Initially, the chimps were excited by the stone tools. But they didn’t figure out how to crack the nuts, and over a few months, they gradually lost interest. The researchers then added a palm fruit to the experimental setup, to familiarize the chimps with the food source. They even cracked open some nuts and placed them on top of the stone tools, to give them a hint, and offered some easier-to-crack types of nuts.
But regardless of what they did, they couldn’t get the chimps to crack open the nuts without being shown how to do it.
“None of the Seringbara chimpanzees cracked nuts, nor attempted to do so. Hence, stimulus/local enhancement (nuts and stones) or end-state emulation (cracked-open nuts) did not elicit a nut-cracking (re-)innovation in these wild chimpanzees,” the researchers write in the study. “In sum, nut cracking was not independently (re-)innovated by wild Western chimpanzees in field experiments.”

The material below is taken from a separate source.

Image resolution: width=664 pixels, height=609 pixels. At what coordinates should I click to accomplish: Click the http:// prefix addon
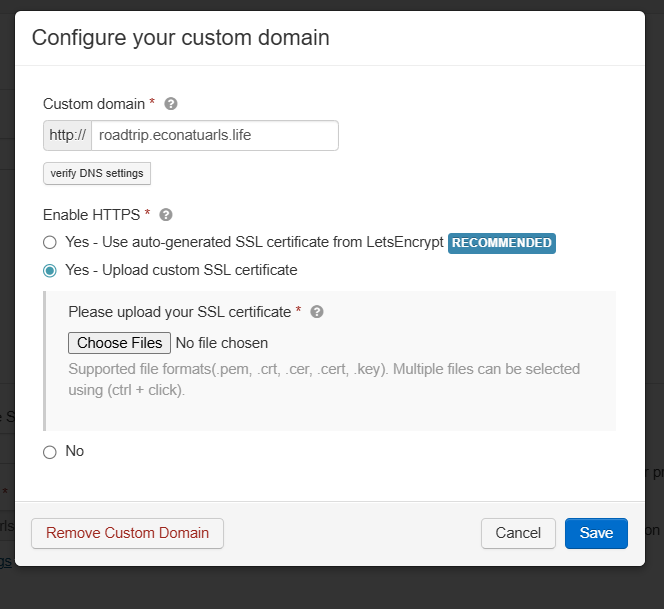[x=68, y=136]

This strongly suggests that cracking nuts is a behavior chimps teach among their group, much like humans do. It’s a form of social learning that allowed human culture to develop progressively more complex tools and technologies. This new finding would force us to re-think how unique human culture really is.
“Our findings suggest that chimpanzees acquire cultural behaviors more like humans and do not simply invent a complex tool use behavior like nut cracking on their own,” says Koops. “Our findings on wild chimpanzees, our closest living relatives, help to shed light on what it is (and isn’t!) that makes human culture unique. Specifically, they suggest greater continuity between chimpanzee and human cultural evolution than is normally assumed and that the human capacity for cumulative culture may have a shared evolutionary origin with chimpanzees.”
Previous experiments have suggested that captive primates can start using tools without being taught, but some researchers suspected that this may be because they observed humans using tools and learned this behavior from them. This new experiment seems to suggest this idea is true.
If humans and chimpanzees both exhibit cumulative culture, and since the two species are so closely related biologically, it’s plausible that cumulative culture was also a trait of our common ancestor with chimpanzees.
“Our findings suggest greater continuity between chimpanzee and human cultural evolution than is normally assumed,” the researchers conclude.
The study was published in Nature Human Behavior.